* _Requirements_:
(a) Repeat word for word the part of the passage on exploitation starting at "You also misjudge" and ending at "done to them.".
(b) Answer these questions from the passage on exploitation:
(i) What three things does the passage say are absent from the writers' relationship to the exploited?
(ii) To what economic purpose is the entire life-process of the society subjected?
(iii) What function does the passage assign to doctors?

* _Extract to read_:
------------------------------

You also misjudge our relationship to the exploited. There is no altruistic proxy, no compassion and no sympathy for the less fortunate. We criticize these people. Above all, we do not convince them to be discontent, which they otherwise are not, but rather criticize the moral interpretations they give to their discontent: their sigh for justice, which the powerful figures in the state and the economy should do for them, their anger at the mismanagers and career politicians who do not master their supposedly beneficial jobs, their pride in their proletarian integrity and the certainty that they don’t do anything wrong when they let everything be done to them.

Your letter is less interested in our criticism of capitalism, its participants and its customs than in the motives that drive us to it. This disconnection is wrong, because the criticism contains everything it needs to “motivate” the rejection of this economic system. Of course, it is also inadequately summarized with the meager quintessence: “exploitation of the workers.” It is not the case that one part of the population is exploited for the profit of the owners of capital, while the lives of the other part remain unaffected and turn out just fine. The entire life-process of the society is subjected to the economic purpose of making money into more money; and it is not only the simple workers who are dependent on wages. Anyone who advances in the hierarchy of occupations as a salaried employee or self-employed earns the less grueling work and the higher income with nothing but functions for the exploitation of the common working people. These consist in, among other things, preparing them for their role (teachers), keeping them fit for it (doctors), making them productive in the workplace (engineers), calculating the costs they represent for the companies and pressuring them with money and commands to perform (management experts), administering them in social institutions (civil servants) and supervising them in general (the legal system). Nobody escapes the relations of exploitation – be it as a collaborating perpetrator or as a victim or both at the same time. The lives of the higher earners are also determined by the struggle for money; and the criticism of this fetish of the private power of disposal over the potentials of the society is neither wrong nor superfluous just because some people have enough of it.

------------------------------

* _Information provided_:
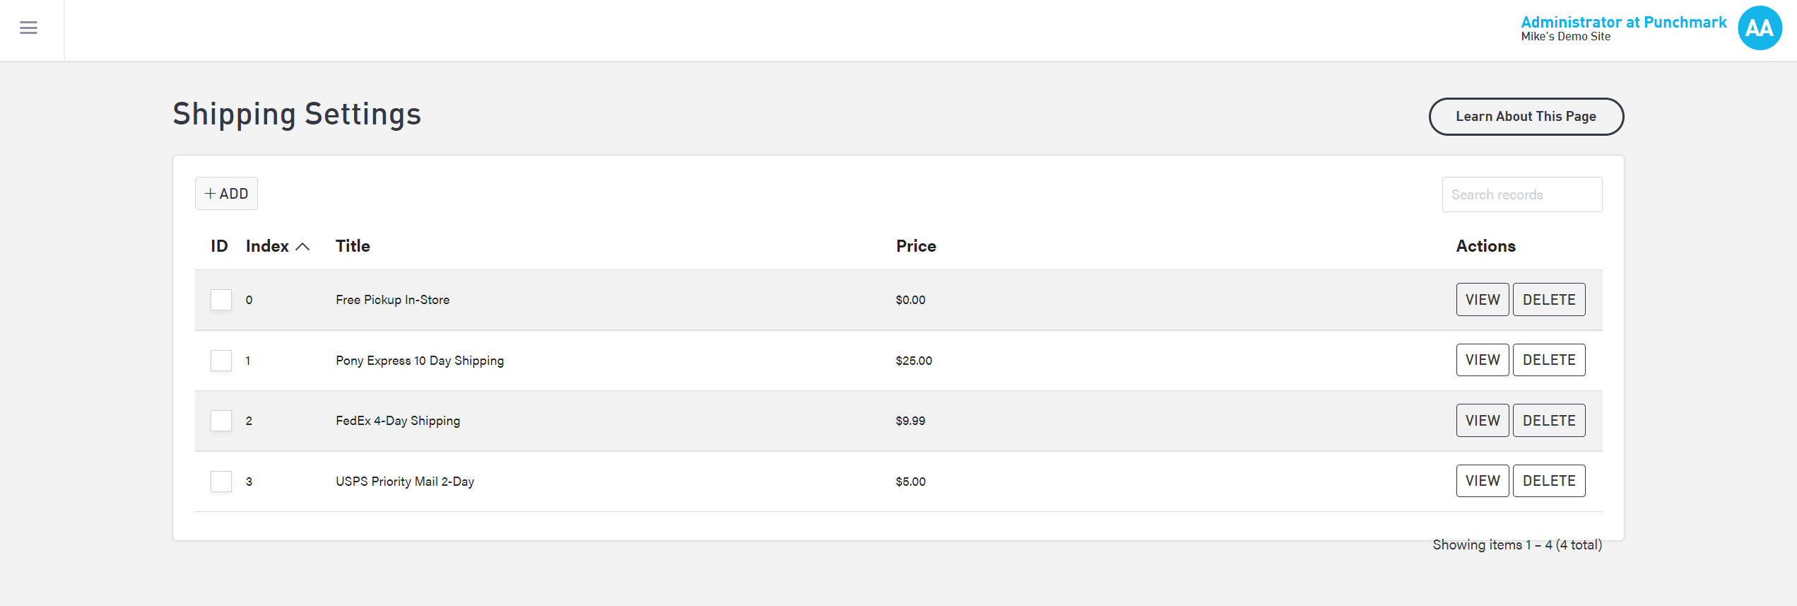Click the AA user avatar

------------------------------

* _The replies_:
(a)
You also misjudge our relationship to the exploited. There is no altruistic proxy, no compassion and no sympathy for the less fortunate. We criticize these people. Above all, we do not convince them to be discontent, which they otherwise are not, but rather criticize the moral interpretations they give to their discontent: their sigh for justice, which the powerful figures in the state and the economy should do for them, their anger at the mismanagers and career politicians who do not master their supposedly beneficial jobs, their pride in their proletarian integrity and the certainty that they don’t do anything wrong when they let everything be done to them.

(b)
(i) An altruistic proxy, compassion, and sympathy for the less fortunate.
(ii) Making money into more money.
(iii) Keeping the common working people fit for their role.